Williams played in all 16 games during his rookie season and caught 16 passes for 219 yards, but he didn’t score a touchdown and experienced 10 losses — the same amount of games lost during his high school and college career combined — as Tennessee faltered down the stretch with injuries at quarterback.
“I think there was a string of five or six games last year where we had a different quarterback every week. It’s very hard to get your chemistry,” Williams said. “The velocity is different. The arm angle is different. The trajectory is different from every quarterback. It’s almost impossible to go out and have an expectation of where the ball is going to be.”
The changes that Tennessee made this offseason brought opportunities, Williams said. He,
“I think the biggest thing is when you go from the third wide receiver to being a starter, obviously, your production is likely to go up because you have more opportunities,” Williams said. “The opportunities that I’ve had, I’ve gotten to play against six of the top defenses in the league. I’ve gotten to play with one of the best running backs in the backfield, so I’ve had opportunities not only to be out there but to make an impact. I think that’s kind of contributed to my mindset and the way I approach things.”
Ragone, a former quarterback not far removed from his playing days, has taken a teacher’s approach with the young group. He often covers his receivers on routes after practice and can still fire passes to them during additional work sessions. Ragone said Williams is smart enough and athletic enough to take on multiple responsibilities.
“Getting a chance to play is obviously an important thing. Any time he goes out there, he’s learning,” Ragone said. “A second-year guy now, he’s understanding what defenses are trying to do. What we’re trying to do as coaches is put him in the best position to be successful. … I think when you put all those things together, you get some of the success that he’s had this year.”

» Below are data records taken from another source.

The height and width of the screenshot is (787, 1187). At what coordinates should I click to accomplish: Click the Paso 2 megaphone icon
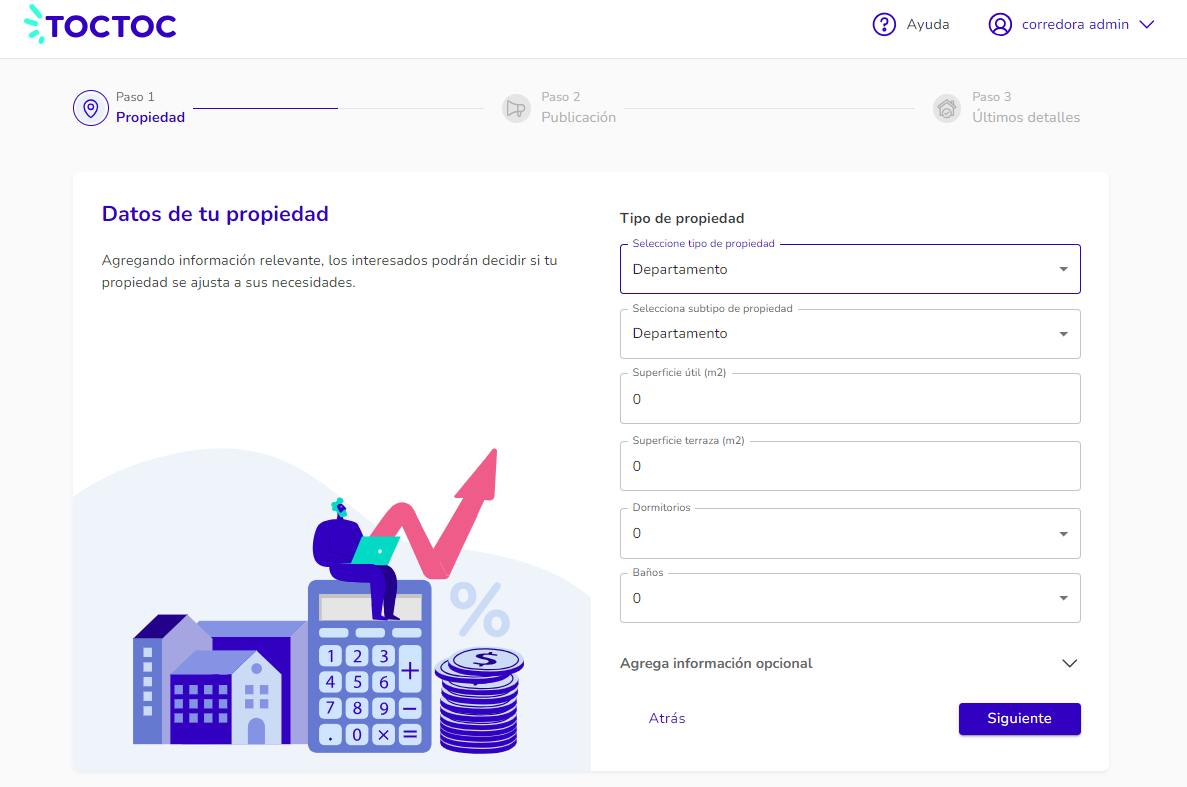tap(516, 108)
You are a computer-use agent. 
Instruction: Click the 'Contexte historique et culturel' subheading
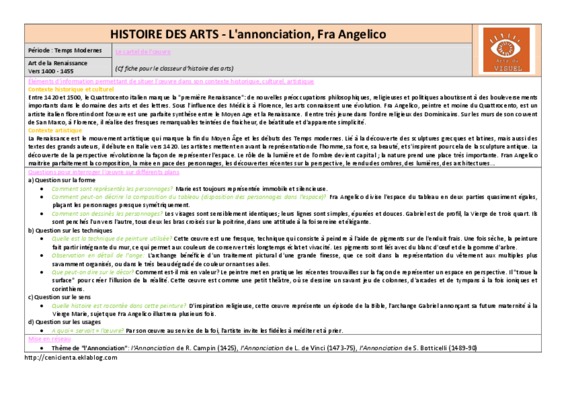tap(71, 89)
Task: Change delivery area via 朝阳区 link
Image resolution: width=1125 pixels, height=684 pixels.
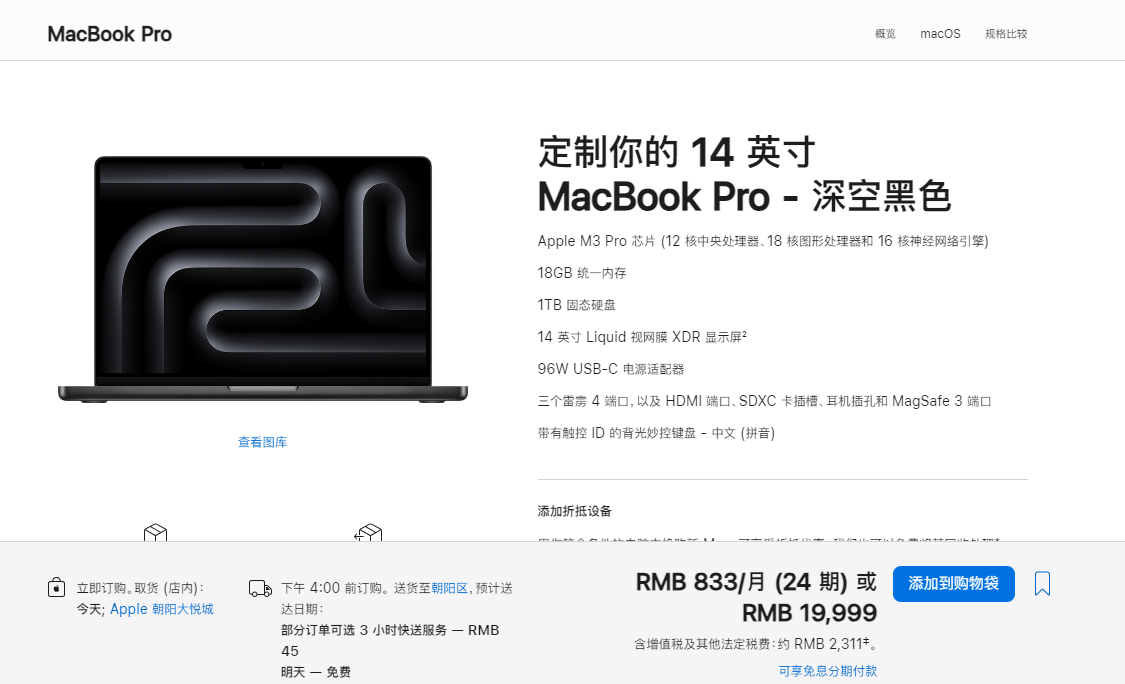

Hasselbeck, a 13-year veteran, has enjoyed working with the young receivers. He and Williams have combined to help the Titans red zone percentage rank near the top of the NFL this season.
“He’s done, I think, an exceptional job of catching the ball either on the sidelines or in the back of the end zone and getting both feet in,” Hasselbeck said. “That’s really made the difference in touchdowns versus incompletions this year. He’s got strong hands and is tough, so if you put a ball in a tough situation, he’s going to fight for it.”
Ragone said completing a pass in the red zone is tougher because the windows are smaller, the timing is faster, and the sideline and end line become additional defenders.
“He’s got a knack down there as well of getting his feet down, being able to locate the ball, track the ball,” Ragone said. “It ultimately goes back to the fact that the quarterback trusts him with the ball down there that he’s either going to make the play or not let a bad play happen.”
That trust and precision between quarterback and receiver developed quickly between Hasselbeck and Williams.
“I had seen him play, but I had never seen him in person and never met him, so I didn’t know what kind of guy he was,” Williams said. “You get a guy that’s been in the league for 13, 14 years, they kind of have that air about them. Matt makes you feel like he’s just one of the guys. We’re going through this together and he’ll help you through it.”